The population of java is of course not comparable with that of India as a whole on account of its small size and limited area, but having (With Madura) the very high density of 817 persons per square mile it is comparable with the more densely populated parts of India already mentioned. This illustrates the fact that the density in India is so variable that it is impossible to consider the question of movement of the population without going into the question of movement of the population without going into the question of the distribution and variation of density, for density of population in India depends not on industry, as in the United Kingdom, but on agriculture, and is greatest of course in the most fertile areas.
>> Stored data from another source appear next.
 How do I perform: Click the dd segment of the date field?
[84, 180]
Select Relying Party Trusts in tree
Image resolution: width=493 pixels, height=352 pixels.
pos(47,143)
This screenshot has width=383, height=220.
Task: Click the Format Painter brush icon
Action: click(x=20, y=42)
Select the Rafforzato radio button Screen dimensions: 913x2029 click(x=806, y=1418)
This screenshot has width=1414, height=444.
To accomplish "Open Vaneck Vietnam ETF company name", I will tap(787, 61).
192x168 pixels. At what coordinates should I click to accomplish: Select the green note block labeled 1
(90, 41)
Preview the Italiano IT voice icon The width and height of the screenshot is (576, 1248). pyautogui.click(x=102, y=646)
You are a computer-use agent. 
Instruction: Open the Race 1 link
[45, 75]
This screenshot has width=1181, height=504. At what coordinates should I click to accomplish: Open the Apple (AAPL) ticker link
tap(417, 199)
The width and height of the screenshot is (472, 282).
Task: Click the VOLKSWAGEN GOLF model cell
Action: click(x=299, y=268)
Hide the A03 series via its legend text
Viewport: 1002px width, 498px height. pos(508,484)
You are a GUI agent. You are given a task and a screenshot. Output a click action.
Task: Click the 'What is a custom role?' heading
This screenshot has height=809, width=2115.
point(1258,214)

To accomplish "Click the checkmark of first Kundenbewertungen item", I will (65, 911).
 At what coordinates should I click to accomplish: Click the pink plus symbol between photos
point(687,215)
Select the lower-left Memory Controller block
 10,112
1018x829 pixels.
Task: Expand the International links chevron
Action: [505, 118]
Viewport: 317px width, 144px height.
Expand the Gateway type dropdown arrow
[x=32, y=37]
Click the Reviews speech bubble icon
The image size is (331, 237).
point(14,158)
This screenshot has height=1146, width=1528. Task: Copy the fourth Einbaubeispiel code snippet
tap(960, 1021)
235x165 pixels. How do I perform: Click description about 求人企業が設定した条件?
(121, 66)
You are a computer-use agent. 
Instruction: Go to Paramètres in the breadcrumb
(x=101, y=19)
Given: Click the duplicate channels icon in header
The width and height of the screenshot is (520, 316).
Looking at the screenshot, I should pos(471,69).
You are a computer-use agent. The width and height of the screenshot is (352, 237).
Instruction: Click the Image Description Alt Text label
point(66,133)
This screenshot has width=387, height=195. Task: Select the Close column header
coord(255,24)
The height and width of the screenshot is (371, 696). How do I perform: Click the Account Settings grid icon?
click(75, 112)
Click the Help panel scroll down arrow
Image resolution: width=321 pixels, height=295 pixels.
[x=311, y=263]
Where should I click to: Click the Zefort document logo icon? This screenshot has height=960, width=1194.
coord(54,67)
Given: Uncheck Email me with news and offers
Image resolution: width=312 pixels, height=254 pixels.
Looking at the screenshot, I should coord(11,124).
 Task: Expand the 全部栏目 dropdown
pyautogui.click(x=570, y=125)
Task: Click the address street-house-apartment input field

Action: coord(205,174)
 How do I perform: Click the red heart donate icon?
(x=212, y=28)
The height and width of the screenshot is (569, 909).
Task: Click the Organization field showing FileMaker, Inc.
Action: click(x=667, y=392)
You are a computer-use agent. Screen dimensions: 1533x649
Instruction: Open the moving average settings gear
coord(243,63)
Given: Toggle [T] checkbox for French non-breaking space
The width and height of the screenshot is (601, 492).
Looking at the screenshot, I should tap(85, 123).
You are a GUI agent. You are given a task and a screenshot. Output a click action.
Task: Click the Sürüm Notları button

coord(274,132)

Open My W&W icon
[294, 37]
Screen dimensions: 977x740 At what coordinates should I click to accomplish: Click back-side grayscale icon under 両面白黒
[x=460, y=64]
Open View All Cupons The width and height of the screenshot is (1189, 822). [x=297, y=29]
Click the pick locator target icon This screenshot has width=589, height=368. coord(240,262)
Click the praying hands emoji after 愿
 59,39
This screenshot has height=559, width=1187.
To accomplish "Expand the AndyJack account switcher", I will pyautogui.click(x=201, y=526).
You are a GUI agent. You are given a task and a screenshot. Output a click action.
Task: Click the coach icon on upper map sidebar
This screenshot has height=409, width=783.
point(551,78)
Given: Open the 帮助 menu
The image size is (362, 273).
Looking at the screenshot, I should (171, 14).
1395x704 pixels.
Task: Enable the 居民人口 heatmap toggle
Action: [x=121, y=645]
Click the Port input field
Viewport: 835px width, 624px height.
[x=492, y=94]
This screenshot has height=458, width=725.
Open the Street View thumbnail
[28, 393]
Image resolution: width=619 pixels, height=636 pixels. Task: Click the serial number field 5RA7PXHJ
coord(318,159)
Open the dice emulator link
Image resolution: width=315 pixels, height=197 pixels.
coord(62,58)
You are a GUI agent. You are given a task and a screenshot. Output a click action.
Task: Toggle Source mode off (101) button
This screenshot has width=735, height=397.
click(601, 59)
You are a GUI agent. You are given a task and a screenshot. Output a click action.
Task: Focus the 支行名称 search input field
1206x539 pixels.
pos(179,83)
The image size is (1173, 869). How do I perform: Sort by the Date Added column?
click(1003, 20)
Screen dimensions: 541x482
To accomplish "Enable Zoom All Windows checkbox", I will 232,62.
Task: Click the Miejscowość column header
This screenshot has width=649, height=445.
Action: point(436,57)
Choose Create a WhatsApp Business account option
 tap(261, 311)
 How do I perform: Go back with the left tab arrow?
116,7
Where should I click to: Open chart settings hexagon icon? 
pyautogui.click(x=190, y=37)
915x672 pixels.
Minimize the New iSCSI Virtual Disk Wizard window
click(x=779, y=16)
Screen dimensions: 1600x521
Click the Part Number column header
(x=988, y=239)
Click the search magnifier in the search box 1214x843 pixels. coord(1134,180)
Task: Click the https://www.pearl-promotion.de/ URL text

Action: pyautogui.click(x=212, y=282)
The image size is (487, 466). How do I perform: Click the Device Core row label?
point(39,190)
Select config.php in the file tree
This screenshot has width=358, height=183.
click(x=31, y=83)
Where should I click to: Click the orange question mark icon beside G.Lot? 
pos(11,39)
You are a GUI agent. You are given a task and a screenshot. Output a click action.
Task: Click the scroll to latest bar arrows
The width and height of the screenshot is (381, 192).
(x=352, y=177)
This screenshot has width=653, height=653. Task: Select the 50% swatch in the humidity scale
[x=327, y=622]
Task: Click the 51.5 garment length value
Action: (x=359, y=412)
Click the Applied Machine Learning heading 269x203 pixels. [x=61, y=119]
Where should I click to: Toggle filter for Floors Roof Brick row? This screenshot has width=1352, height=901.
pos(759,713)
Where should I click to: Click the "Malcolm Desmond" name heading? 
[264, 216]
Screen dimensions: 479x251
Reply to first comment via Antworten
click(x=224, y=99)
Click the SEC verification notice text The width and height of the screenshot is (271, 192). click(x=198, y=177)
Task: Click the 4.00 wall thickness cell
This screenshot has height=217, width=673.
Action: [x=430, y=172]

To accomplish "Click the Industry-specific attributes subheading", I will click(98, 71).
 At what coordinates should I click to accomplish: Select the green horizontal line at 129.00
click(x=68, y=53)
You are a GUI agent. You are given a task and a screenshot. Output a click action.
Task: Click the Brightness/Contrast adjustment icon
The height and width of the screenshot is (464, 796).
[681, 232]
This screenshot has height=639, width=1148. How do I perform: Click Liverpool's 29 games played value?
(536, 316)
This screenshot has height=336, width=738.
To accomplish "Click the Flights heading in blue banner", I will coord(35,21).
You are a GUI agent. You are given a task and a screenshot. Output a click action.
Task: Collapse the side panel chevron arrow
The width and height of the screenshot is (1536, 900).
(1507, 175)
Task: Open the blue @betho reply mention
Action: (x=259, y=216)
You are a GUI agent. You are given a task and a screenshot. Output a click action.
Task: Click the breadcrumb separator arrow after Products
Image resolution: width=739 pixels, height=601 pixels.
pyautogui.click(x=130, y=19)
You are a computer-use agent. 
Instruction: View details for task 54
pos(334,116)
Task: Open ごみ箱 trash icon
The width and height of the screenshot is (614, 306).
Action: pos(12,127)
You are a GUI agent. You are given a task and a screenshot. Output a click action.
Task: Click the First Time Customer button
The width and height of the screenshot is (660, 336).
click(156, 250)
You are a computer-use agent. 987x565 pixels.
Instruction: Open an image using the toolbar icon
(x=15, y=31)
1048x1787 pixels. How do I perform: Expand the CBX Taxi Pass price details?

At this census, however the greatest increase is in the states, where generally speaking the density is lowest, and therefore the increase in the population shown by the figures of this census appears at first sight indicative of pressure upon the margin of cultivation, but while the greatest increase has been in Bikaner (41.9 percent) this must be put down largely to the increase of irrigation and to the consequent immigration from outside, and one of next highest increases is that of Travancore in which the density was already among the highest in India.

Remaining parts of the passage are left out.